Saturday, May 19, 2012

The Catastrophe of the Emerald Queen








    The Catastrophe of the Emerald Queen is a book authored by a former cop named Lance Manley. The story centers around the journey of an eleven-year-old boy named Jared who is forced into the magical land of Algeria after his life is jeopardized by an otherworldly assassin. Like most characters who feature in "boy/girl is spirited away to a magical world" plots, Jared is just a regular kid. The bland normality of his run of the mill life is interrupted when visiting a hospital to celebrate the birth of a baby cousin. While there, Jared notices a strange presence in the room of a comatose girl named Sophie. Fearing that it might be someone who shouldn’t be there, Jared decides to investigate. Little does he know that Sophie—who was apparently injured in a car accident months prior—is actually the gateway to a magical world, in which she is queen!
        I must admit, the premise of this story is very interesting. As I stated in my review of S.M.Boyce’s Lichgates, the "boy/girl is spirited away to a magical world" trope never really gets old. It can be used as a basis for an endless amount of plots and can take place in an endless variety of settings and locations. So naturally, this specific aspect of Manley’s story is immediately appealing. In addition to this well loved plot device, this story also explores the mysterious process of the mind of a comatose person—a really novel idea(ho, ho—punny!). However, I feel as though there were a lot opportunities missed with this book. My final impression of this story is that it was cute, but ultimately read like an un-edited first draft of a story that desperately needed a good editor’s touch. For starters, the story is plagued by typographical errors. These include misspellings, lack of proper punctuation (like periods and apostrophes), and reversed word order. In addition to these minor glitches, I also stumbled across quite a few awkward sentences. Some were in need of comma splices, while others were in need of commas. The words "but" and "again" were overused in a way that was almost irritating. Additionally, this story lacked quite a bit of exposition. In fact, there were times when the writing seemed to be leading into an exposition, only to veer into an entirely different direction. I don’t mind mystery in a book. In fact, half the fun is in the mystery. Presentation is everything however. Readers need to be given enough information to read on comfortably but they also need to be intrigued enough to want to continue. Another really sloppy and distracting mistake in this book’s format was the lack of transitioning devices. Many authors utilize symbols, lines, and even numbers in order to signify a transition.
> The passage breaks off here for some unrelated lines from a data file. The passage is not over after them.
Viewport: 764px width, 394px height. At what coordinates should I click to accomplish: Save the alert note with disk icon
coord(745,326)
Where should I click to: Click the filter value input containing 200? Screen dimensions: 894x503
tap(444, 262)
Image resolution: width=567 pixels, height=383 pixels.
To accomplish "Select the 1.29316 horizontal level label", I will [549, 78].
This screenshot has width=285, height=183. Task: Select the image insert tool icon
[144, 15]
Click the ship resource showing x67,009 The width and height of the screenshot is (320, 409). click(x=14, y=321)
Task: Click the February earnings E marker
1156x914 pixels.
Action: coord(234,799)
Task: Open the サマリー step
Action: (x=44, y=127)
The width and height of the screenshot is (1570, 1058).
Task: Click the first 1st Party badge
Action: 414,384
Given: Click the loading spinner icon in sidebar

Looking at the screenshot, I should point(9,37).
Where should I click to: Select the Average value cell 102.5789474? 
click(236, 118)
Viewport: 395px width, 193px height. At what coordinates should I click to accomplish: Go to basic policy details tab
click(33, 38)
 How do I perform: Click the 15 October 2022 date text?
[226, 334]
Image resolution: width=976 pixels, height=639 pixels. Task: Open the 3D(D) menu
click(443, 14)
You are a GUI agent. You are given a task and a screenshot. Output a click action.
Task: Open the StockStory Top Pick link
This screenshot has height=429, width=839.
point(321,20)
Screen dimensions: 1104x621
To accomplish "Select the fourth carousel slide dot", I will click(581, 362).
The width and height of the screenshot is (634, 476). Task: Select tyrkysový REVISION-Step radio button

In The Catastrophe of the Emerald Queen, no such devices exist. In one paragraph you’ll be in one scenario and in the following paragraph you’ll suddenly be somewhere else. I understand that Melany was attempting to cover scenes—especially action scenes—from as many perspectives as possible in order to create a complete picture. However, the lack of transitioning devices as well as the use of small, stand-alone paragraphs produced the opposite effect. Where the picture should have been completed, instead it was fractured into a confusing mess.
      Aside from the portions of the book’s story and format that frustrated me the core of story has a lot of potential. The world of Algeria is colourful and full of interesting creatures and the magic doesn’t feel like the run of the mill sort of magic that authors tend to throw into a story in order to make a fantasy. There was some thought behind it, though I did feel as though at times Melany was struggling to describe what he was envisioning. Personally, I feel as though the focus of this story should have been shifted more towards the character of Sophie than Jared—or at least split between them. As a character, Jared doesn’t really captivate the reader’s attention. The story isn’t told from his point of view, so readers don’t get the charming, snarky narrative that can be found in the Percy Jackson series by Rick Riordan or the Maximum Ride series by James Patterson. He was just entirely uninteresting, which is a shame because I think he could have been built up into a better character. Sophie, on the other hand, is interesting even though she is seldom seen doing anything in the story(naturally due to her coma). Perhaps if Melany had peppered his story with present narrative involving Jared and flashbacks involving Sophie the story would have taken on a new dimension and have been more interesting as a result. I’m aware that this isn’t a glowing review, but if you feel so inclined please download the free copy of this book. While it may have it’s flaws, the story glimmers of potential. Every author needs reviews as well—even if those reviews are to tell him or her where they might improve (watch me take this back if I’m ever published and receive a negative review).



Rating: 2.5/5

Download link(edit: Somewhere during the time that I downloaded this book and read it, the story was returned to it’s original price for everyone but Amazon Prime members)

1 comment:

  1. Hi, I'm the author.
    Thanks for that constructive review. I will be addressing some of the issues you raised in the next edition (joys of print-on-demand publishing) an possibly utilising numbers for changes in scene.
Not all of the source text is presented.